*** SOURCE MATERIAL Section Begins ***

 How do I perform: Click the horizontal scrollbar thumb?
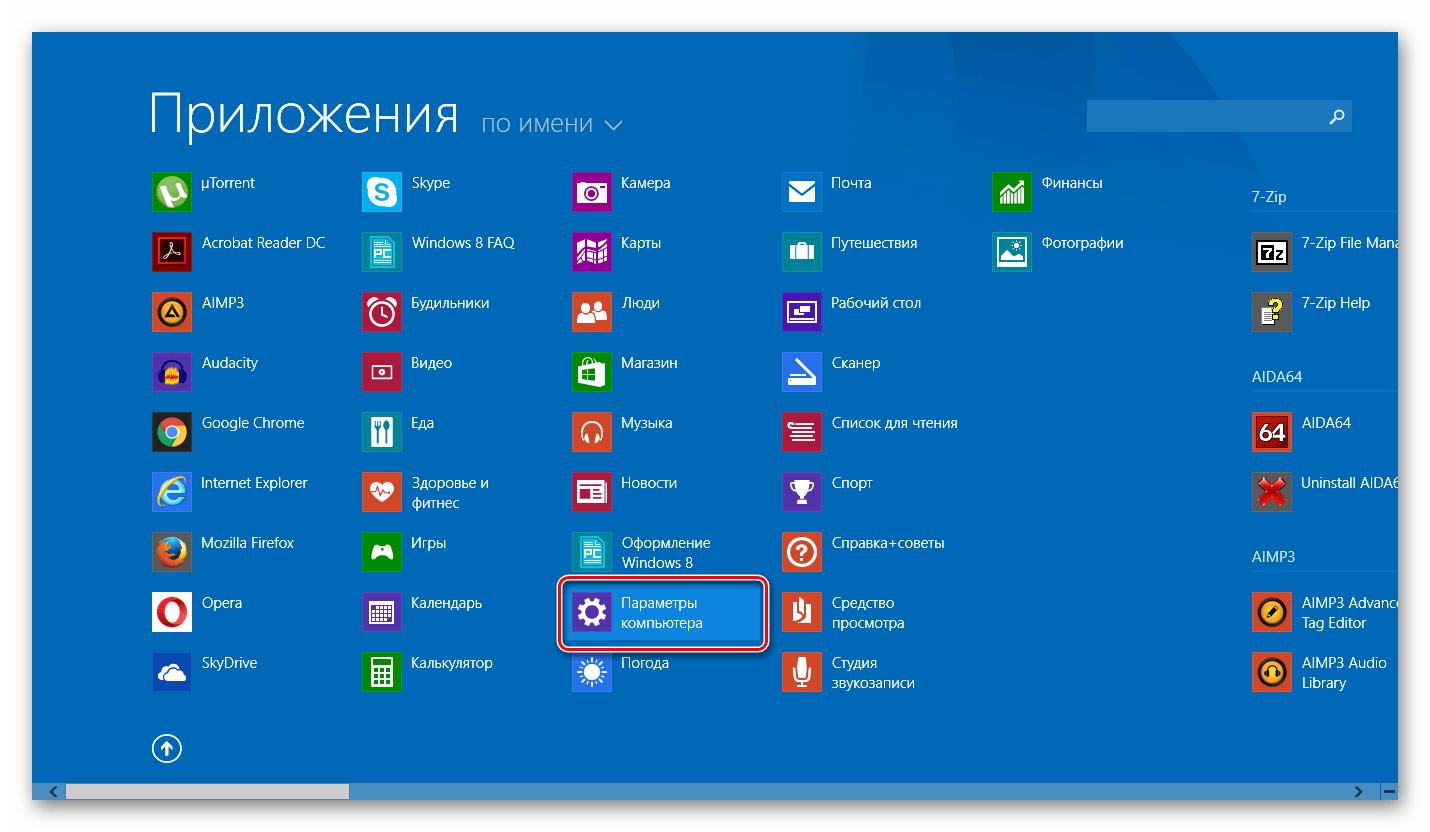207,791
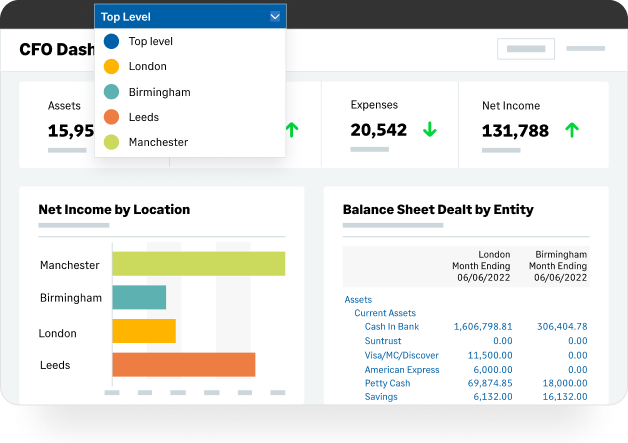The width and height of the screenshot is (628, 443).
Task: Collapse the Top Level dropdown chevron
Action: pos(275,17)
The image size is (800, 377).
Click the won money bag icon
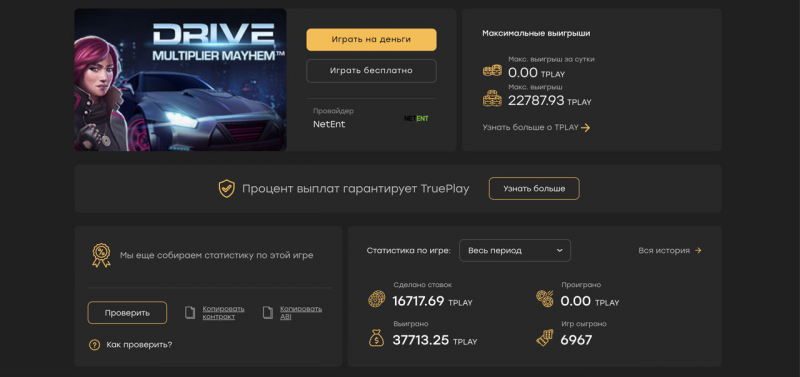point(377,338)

*** SOURCE MATERIAL Section Ends ***

> WHAT THIS TASK INVOLVES:
Could you copy the lines above exactly and skip the images?

> EXERCISE SOLUTION:
 How do I perform: Click the horizontal scrollbar thumb?
207,791
The width and height of the screenshot is (628, 443).
Task: Collapse the Top Level dropdown chevron
Action: pos(275,17)
The image size is (800, 377).
Click the won money bag icon
point(377,338)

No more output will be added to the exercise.